# [Your objective]
Locate the line containing "Image resolution: width=1158" in the entries below, then retype it and every later line exactly, leaving out pictures.

=== Exercise input ===

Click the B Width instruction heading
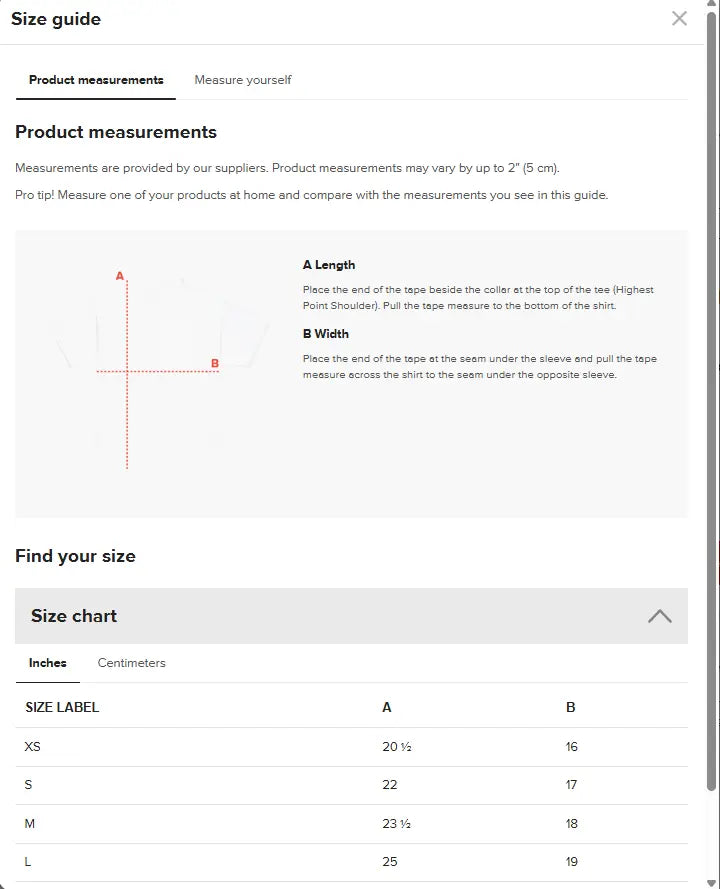 point(326,334)

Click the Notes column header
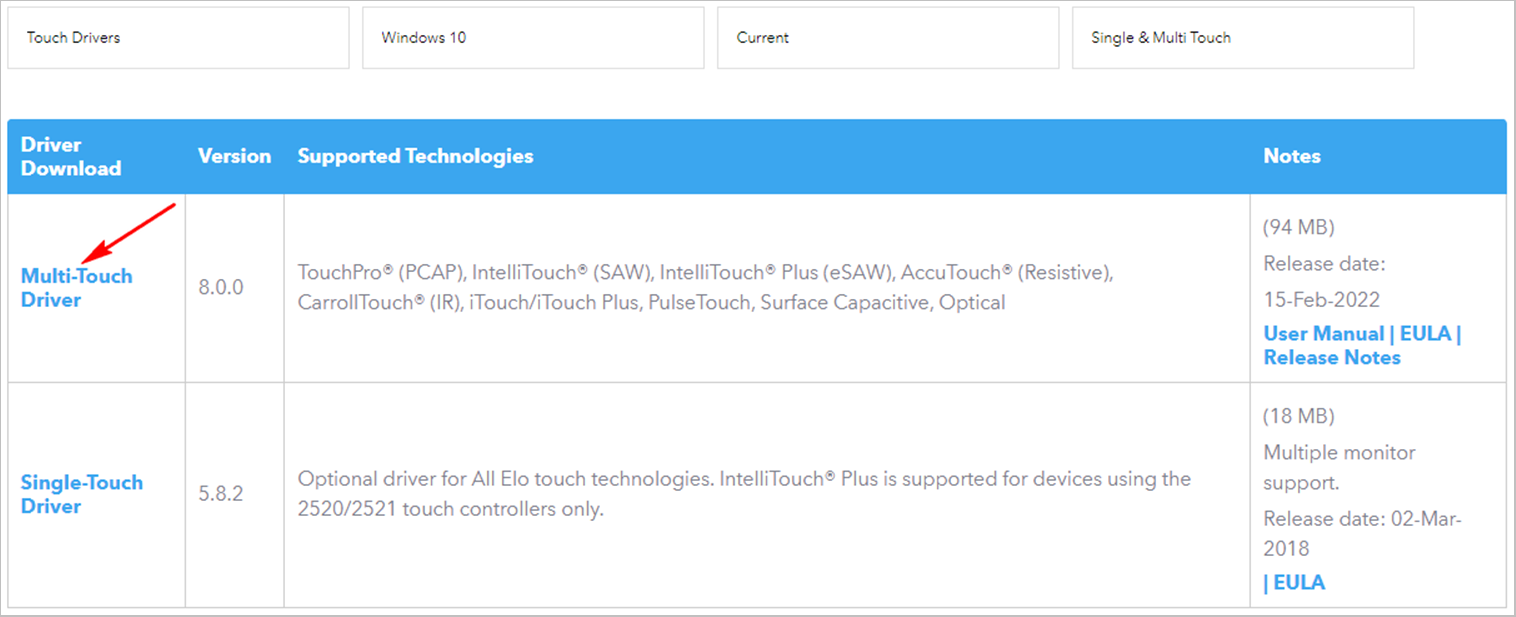tap(1292, 156)
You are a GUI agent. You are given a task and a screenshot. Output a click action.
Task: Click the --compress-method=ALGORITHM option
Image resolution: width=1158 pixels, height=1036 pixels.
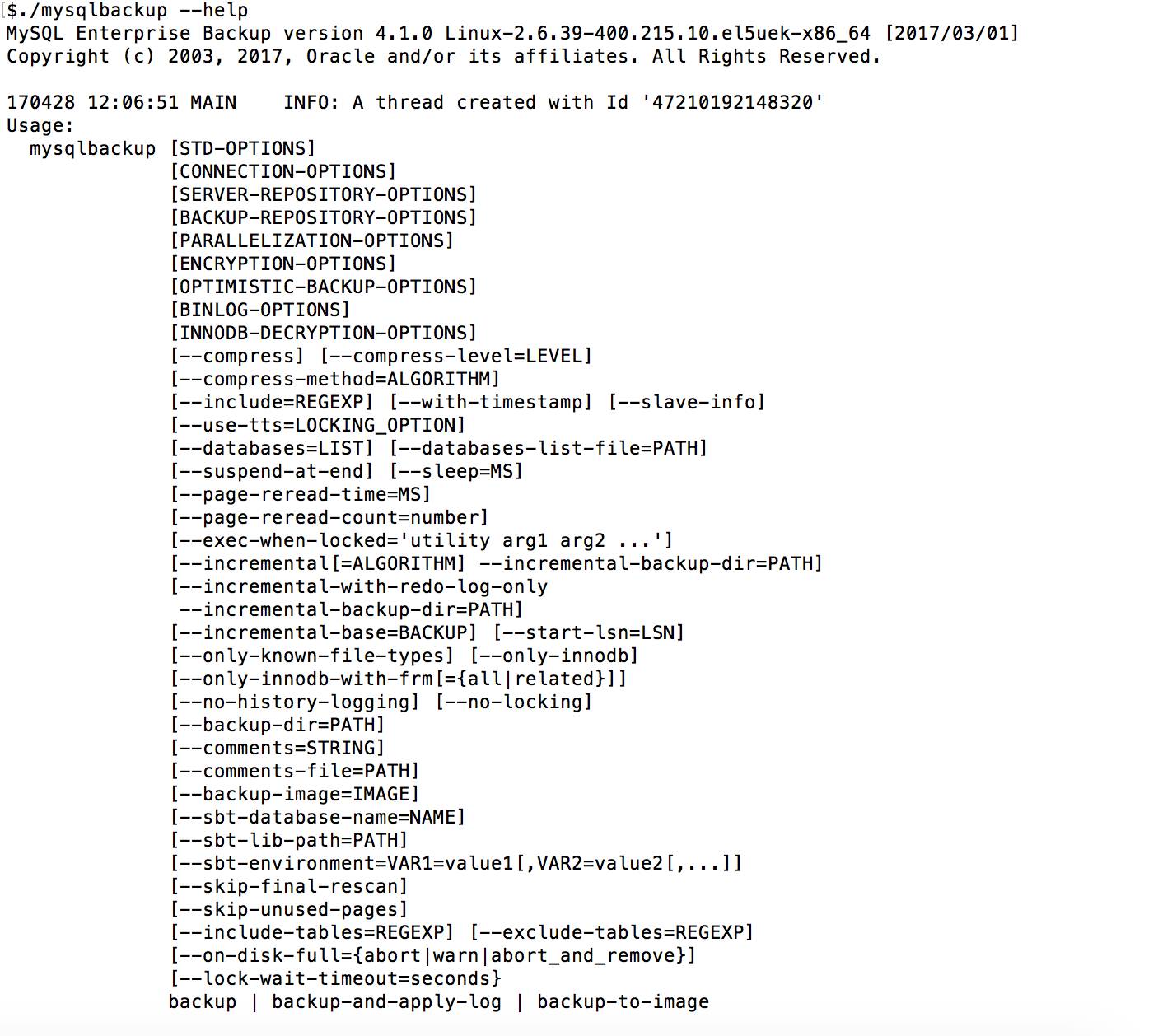335,380
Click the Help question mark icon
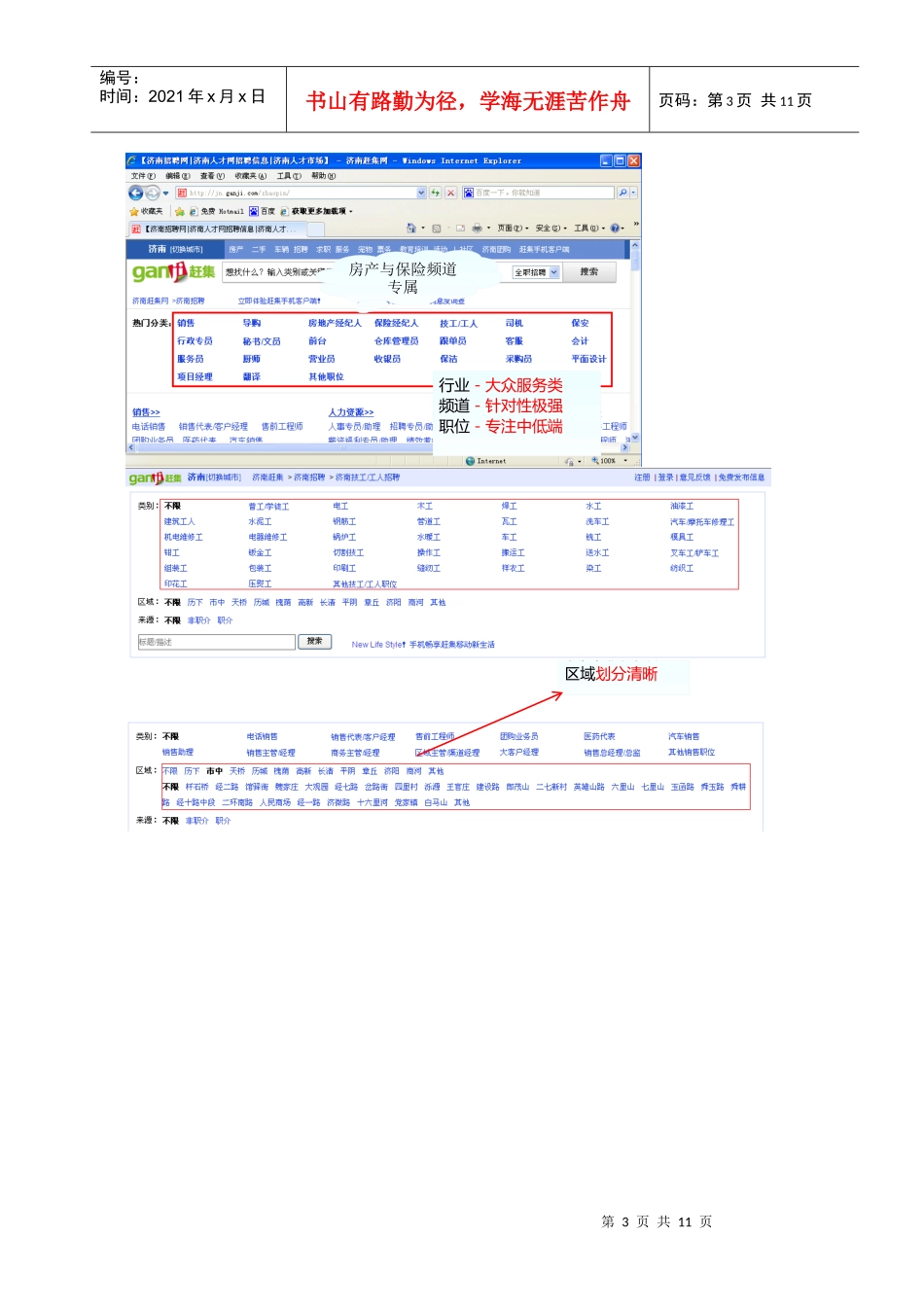 (615, 229)
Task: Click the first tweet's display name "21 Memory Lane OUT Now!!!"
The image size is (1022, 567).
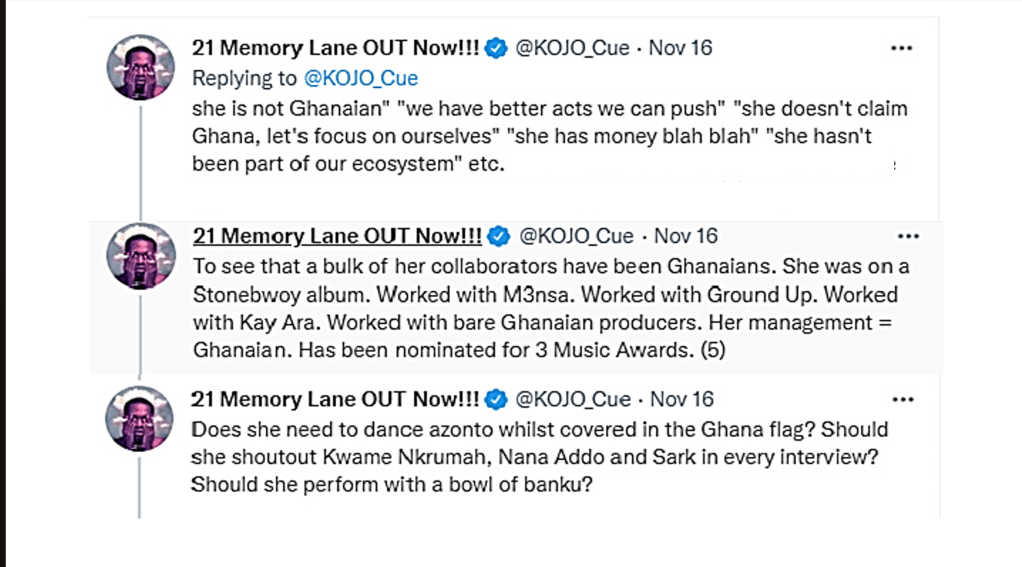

===

# [Answer space]
Image resolution: width=1158 pixels, height=1036 pixels.
335,380
Click the Help question mark icon
 (615, 229)
Task: Click the first tweet's display name "21 Memory Lane OUT Now!!!"
The image size is (1022, 567).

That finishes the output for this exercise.